Aquello fue lo que hizo que Irina perdiera la cabeza. Se despertó junto a una nota de Iván, donde le indicaba que iba a buscar el desayuno. La satisfacción duró poco, exactamente lo que tardó en levantar la vista y encontrarse encajada dentro de una habitación de catálogo. No había rastro de la ropa de Iván: la que ella misma le había arrancado. En cambio, la suya reposaba plegada con total perfección sobre una silla auxiliar. Lo más enfermizo (recuerdo a Irina recalcando cada sílaba hasta convertirlas en un insulto), lo más enfermizo era que su lado de la cama estaba perfectamente estirado y liso. Irina se encontró desubicada, como una bala de polvo en medio de una vitrina.
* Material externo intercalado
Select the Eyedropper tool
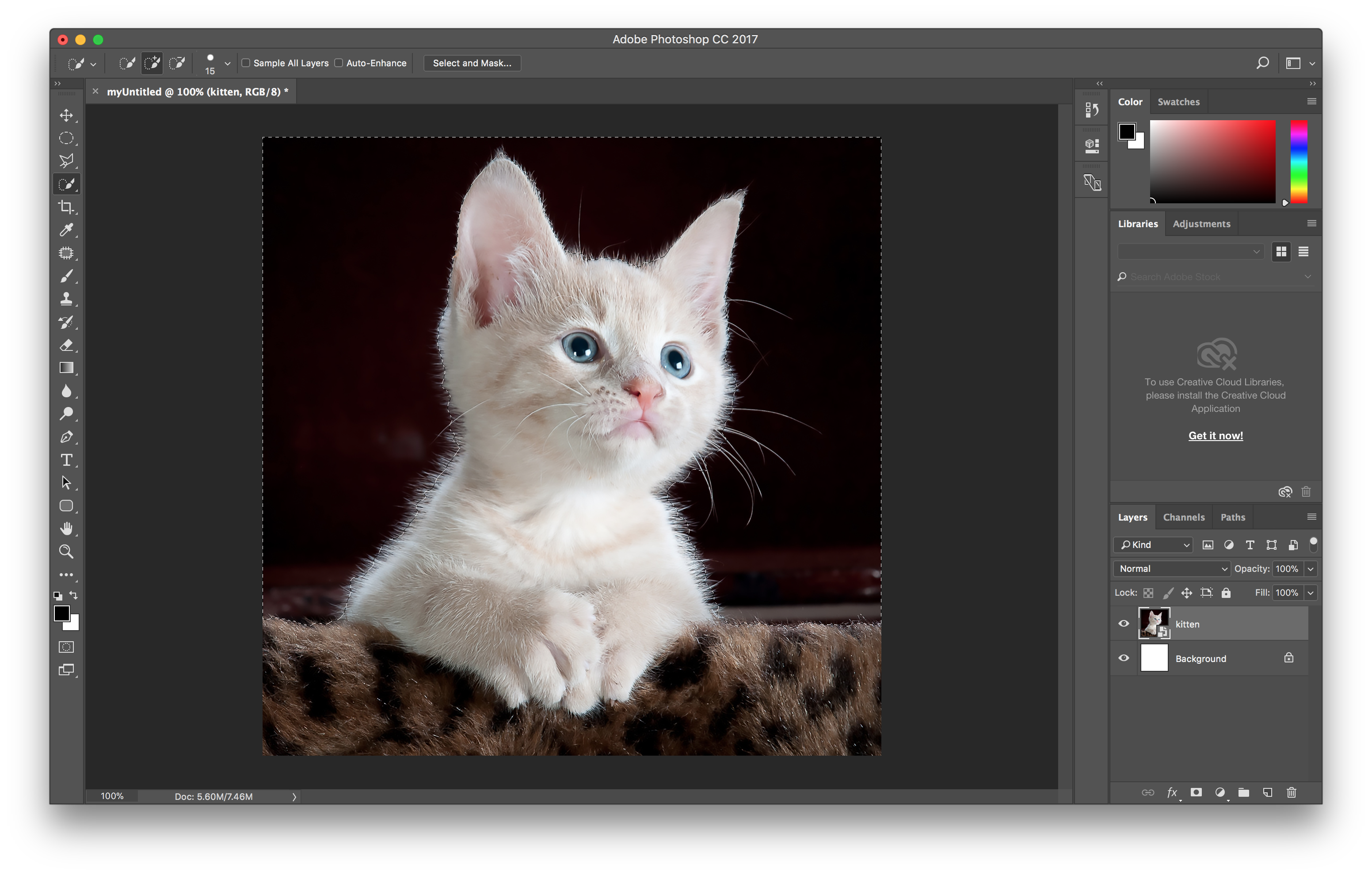Screen dimensions: 1372x875 click(x=67, y=230)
Se tocó el pelo sucio y enmarañado, miró las dentelladas de sus brazos, y volvió la vista a la habitación. Sin miramientos, arrugó la nota y salió de la cama tirando el nórdico al suelo. No contenta con ello, decidió escampar la ropa de los armarios por la habitación y tirar la colección de bolígrafos ordenados por tamaño del escritorio. Aún desnuda y con restos de sudor, corrió enfurecida al salón. Obviamente, no quedaba rastro de las copas, de modo que decidió ir a buscarlas en el escurridor y tirarlas al suelo.
El profundo corte que se hizo en la planta del pie no frenó su huracanado paso. “Mejor”, decía apretando los palillos en el puño, “fue la forma más eficaz de dejar alguna huella de mi existencia, alguna prueba irrefutable de la noche anterior”. Por eso no dudó en estampar su pie manchado en el centro del sofá crema, tirar las revistas por encima de la mesa, sacar los cojines de sus fundas y romper algunos de sus vinilos de jazz.
Agotada, volvió a la habitación y, con gestos precisos y mecánicos, se vistió y peinó dejando aflorar toda su dignidad y elegancia. Subida a sus tacones y sin cojear (sangrando, eso sí), se dirigió a la puerta. Al abrir, se encontró de bruces con Iván, que llevaba en la mano el desayuno. Irina miró con desprecio su pulcra camiseta y no pudo evitar rebozarle la bolsa de cruasanes por el pecho, despeinarle el flequillo y pisotearle los zapatos, para después bajar altiva por las escaleras sin echar una última mirada al mejor amante que jamás había tenido.